++++ TASK INPUT

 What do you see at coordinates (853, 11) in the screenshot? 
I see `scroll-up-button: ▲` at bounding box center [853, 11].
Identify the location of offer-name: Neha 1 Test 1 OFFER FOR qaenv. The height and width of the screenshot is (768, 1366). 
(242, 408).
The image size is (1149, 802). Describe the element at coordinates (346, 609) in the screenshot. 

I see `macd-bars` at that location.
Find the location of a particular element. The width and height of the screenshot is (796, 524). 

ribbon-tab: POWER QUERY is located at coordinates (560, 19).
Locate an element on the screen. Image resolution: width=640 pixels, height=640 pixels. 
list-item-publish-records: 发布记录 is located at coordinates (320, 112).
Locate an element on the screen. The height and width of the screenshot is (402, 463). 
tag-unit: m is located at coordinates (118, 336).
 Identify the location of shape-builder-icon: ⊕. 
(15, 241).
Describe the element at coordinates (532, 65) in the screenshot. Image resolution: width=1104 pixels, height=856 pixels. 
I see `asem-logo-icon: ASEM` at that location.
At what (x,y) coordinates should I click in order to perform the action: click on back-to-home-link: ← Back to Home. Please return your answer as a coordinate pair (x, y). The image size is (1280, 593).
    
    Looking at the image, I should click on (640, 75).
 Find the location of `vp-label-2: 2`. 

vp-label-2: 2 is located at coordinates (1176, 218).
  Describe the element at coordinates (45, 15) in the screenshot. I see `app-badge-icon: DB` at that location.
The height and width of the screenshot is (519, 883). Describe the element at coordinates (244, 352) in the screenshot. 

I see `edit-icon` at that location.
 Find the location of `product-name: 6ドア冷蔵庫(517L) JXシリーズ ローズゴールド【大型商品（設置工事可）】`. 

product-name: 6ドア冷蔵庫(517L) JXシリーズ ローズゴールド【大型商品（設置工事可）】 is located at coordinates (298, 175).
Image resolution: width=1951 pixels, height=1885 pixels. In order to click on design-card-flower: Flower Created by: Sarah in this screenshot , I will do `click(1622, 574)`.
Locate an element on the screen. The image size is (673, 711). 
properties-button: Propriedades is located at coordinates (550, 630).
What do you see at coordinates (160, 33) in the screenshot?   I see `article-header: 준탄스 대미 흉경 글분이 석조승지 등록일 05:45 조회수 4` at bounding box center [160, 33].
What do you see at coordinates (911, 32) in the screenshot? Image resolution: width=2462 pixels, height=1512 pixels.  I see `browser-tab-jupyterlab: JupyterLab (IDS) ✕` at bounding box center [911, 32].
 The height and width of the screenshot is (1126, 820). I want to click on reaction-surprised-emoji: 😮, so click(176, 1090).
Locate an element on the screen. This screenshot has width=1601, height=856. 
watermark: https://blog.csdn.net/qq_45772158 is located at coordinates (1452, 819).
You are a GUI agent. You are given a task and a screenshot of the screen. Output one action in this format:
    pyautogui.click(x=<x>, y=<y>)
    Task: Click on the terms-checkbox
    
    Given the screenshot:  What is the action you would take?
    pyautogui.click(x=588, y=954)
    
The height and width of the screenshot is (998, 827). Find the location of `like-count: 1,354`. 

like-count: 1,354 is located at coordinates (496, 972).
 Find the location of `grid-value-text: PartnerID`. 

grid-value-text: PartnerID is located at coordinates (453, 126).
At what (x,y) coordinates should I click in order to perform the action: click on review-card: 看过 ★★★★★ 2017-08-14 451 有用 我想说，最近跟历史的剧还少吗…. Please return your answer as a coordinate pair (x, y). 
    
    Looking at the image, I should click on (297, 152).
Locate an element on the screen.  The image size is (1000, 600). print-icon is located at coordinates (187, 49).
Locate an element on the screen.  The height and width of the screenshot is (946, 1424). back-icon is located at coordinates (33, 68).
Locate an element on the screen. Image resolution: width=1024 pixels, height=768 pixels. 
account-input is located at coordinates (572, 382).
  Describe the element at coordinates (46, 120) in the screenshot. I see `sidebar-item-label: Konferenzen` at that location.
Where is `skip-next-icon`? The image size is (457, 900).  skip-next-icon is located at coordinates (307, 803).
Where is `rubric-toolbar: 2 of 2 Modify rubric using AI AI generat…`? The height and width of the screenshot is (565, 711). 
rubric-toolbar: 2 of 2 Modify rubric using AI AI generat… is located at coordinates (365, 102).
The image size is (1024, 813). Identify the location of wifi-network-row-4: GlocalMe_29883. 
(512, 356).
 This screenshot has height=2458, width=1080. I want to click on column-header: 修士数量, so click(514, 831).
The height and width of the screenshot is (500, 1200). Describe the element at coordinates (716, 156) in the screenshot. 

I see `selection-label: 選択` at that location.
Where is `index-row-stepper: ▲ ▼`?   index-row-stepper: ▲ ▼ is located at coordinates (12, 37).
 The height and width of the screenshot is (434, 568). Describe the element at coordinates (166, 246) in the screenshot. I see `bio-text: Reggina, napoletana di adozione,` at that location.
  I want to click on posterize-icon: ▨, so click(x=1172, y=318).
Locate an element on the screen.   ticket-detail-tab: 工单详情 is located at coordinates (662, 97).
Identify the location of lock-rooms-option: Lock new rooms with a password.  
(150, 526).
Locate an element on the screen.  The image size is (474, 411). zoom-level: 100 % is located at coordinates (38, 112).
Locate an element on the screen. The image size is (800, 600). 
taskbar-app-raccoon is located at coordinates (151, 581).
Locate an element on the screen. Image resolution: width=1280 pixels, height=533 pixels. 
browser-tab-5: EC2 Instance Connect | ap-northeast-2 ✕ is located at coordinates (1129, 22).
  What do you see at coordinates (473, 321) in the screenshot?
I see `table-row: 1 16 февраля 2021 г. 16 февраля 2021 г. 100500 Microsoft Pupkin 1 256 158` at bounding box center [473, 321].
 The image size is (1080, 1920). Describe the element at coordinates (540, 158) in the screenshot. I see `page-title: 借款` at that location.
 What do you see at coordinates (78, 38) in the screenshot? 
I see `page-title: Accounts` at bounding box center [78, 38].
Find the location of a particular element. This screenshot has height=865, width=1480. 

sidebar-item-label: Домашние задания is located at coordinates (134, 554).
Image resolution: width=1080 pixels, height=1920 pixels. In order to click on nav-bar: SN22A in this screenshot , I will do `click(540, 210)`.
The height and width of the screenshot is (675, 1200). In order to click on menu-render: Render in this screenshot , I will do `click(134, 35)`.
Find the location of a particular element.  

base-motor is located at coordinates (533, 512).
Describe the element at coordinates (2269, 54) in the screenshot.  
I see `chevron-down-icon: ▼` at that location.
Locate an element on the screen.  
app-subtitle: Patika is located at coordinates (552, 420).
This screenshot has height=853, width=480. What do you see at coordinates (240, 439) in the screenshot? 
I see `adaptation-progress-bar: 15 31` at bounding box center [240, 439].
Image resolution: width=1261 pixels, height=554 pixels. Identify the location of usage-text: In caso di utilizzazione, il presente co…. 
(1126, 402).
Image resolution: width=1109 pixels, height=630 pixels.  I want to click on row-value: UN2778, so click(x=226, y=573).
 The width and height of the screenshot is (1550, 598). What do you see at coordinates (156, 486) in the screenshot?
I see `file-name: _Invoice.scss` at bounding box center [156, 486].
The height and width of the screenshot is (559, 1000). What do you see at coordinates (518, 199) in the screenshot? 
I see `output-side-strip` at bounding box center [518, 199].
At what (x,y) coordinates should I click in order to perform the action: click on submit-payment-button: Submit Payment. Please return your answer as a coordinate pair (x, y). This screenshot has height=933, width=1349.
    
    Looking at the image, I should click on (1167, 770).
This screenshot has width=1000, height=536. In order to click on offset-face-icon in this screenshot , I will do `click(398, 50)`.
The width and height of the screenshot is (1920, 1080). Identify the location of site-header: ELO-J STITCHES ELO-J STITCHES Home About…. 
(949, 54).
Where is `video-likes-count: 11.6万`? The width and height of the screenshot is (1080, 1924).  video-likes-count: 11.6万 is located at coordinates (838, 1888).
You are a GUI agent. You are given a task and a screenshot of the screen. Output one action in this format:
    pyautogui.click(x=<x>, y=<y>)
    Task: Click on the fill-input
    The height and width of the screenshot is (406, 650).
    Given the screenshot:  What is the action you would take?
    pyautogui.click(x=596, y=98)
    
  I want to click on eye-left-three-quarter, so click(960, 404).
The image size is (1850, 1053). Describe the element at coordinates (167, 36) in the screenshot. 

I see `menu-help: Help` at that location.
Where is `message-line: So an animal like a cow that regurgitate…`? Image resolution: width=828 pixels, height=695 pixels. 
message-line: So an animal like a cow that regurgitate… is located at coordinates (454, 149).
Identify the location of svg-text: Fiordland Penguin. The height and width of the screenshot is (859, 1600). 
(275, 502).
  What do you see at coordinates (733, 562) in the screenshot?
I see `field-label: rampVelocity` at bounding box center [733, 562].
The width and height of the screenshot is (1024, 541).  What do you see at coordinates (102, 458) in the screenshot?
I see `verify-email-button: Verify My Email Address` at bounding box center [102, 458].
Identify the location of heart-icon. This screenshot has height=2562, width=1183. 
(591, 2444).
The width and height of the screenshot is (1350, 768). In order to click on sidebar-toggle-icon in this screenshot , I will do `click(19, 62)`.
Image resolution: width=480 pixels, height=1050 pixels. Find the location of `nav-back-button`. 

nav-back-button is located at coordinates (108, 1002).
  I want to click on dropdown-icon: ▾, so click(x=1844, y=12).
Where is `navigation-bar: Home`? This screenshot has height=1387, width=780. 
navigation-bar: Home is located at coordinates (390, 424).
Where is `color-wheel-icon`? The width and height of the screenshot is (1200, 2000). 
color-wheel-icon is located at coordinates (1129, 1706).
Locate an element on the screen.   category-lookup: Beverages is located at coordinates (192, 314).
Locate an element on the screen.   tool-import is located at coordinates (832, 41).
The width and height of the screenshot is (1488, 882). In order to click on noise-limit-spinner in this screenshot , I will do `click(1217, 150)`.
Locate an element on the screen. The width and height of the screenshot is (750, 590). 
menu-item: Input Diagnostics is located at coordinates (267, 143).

++++++++

WORK ORDER ->
Turn the records from the line with "coordinates (662, 97)." to the line with "The height and width of the screenshot is (675, 1200)." into a numbered list, leaving out any blank lines.

YOUR RESPONSE ->
1. Locate an element on the screen.   ticket-detail-tab: 工单详情 is located at coordinates (662, 97).
2. Identify the location of lock-rooms-option: Lock new rooms with a password.  
3. (150, 526).
4. Locate an element on the screen.  The image size is (474, 411). zoom-level: 100 % is located at coordinates (38, 112).
5. Locate an element on the screen. The image size is (800, 600). 
6. taskbar-app-raccoon is located at coordinates (151, 581).
7. Locate an element on the screen. Image resolution: width=1280 pixels, height=533 pixels. 
8. browser-tab-5: EC2 Instance Connect | ap-northeast-2 ✕ is located at coordinates (1129, 22).
9.   What do you see at coordinates (473, 321) in the screenshot?
10. I see `table-row: 1 16 февраля 2021 г. 16 февраля 2021 г. 100500 Microsoft Pupkin 1 256 158` at bounding box center [473, 321].
11.  The image size is (1080, 1920). Describe the element at coordinates (540, 158) in the screenshot. I see `page-title: 借款` at that location.
12.  What do you see at coordinates (78, 38) in the screenshot? 
13. I see `page-title: Accounts` at bounding box center [78, 38].
14. Find the location of a particular element. This screenshot has height=865, width=1480. 
15. sidebar-item-label: Домашние задания is located at coordinates (134, 554).
16. Image resolution: width=1080 pixels, height=1920 pixels. In order to click on nav-bar: SN22A in this screenshot , I will do `click(540, 210)`.
17. The height and width of the screenshot is (675, 1200). In order to click on menu-render: Render in this screenshot , I will do `click(134, 35)`.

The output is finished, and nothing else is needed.